EXERCISE PROMPT:
Rewrite the material from its first line through the line containing "Delete this email", changing "Task" to "Goal" and leaving everything else as it is.

ROWS:
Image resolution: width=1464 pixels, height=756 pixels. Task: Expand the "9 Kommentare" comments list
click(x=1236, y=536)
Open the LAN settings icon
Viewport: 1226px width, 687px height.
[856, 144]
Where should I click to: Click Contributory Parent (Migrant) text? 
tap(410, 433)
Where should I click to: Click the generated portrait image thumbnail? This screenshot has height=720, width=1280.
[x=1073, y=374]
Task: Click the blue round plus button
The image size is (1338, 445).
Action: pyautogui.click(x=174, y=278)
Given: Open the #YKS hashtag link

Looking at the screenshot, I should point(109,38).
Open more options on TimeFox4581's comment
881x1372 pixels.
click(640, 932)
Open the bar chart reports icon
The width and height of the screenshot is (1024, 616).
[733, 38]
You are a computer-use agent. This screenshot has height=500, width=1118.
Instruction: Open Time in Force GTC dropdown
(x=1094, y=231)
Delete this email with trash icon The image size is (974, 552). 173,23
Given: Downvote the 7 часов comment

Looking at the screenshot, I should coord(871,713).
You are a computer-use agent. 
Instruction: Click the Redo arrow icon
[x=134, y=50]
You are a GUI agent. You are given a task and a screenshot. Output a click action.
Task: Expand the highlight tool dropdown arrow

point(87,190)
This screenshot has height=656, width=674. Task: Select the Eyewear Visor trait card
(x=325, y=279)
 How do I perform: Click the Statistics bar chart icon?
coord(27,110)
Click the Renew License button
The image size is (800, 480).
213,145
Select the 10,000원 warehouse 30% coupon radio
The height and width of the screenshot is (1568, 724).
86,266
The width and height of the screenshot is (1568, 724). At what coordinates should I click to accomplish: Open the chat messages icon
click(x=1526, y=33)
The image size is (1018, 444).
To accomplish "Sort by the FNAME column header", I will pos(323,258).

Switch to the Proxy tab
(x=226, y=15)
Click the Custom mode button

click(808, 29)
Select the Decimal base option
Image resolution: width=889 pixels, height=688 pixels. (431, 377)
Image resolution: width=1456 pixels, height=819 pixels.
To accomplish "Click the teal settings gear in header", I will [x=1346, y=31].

COMPLETE RESPONSE:
Image resolution: width=1464 pixels, height=756 pixels. Goal: Expand the "9 Kommentare" comments list
click(x=1236, y=536)
Open the LAN settings icon
Viewport: 1226px width, 687px height.
[856, 144]
Where should I click to: Click Contributory Parent (Migrant) text? 
tap(410, 433)
Where should I click to: Click the generated portrait image thumbnail? This screenshot has height=720, width=1280.
[x=1073, y=374]
Goal: Click the blue round plus button
The image size is (1338, 445).
Action: pyautogui.click(x=174, y=278)
Given: Open the #YKS hashtag link

Looking at the screenshot, I should point(109,38).
Open more options on TimeFox4581's comment
881x1372 pixels.
click(640, 932)
Open the bar chart reports icon
The width and height of the screenshot is (1024, 616).
[733, 38]
You are a computer-use agent. This screenshot has height=500, width=1118.
Instruction: Open Time in Force GTC dropdown
(x=1094, y=231)
Delete this email with trash icon The image size is (974, 552). 173,23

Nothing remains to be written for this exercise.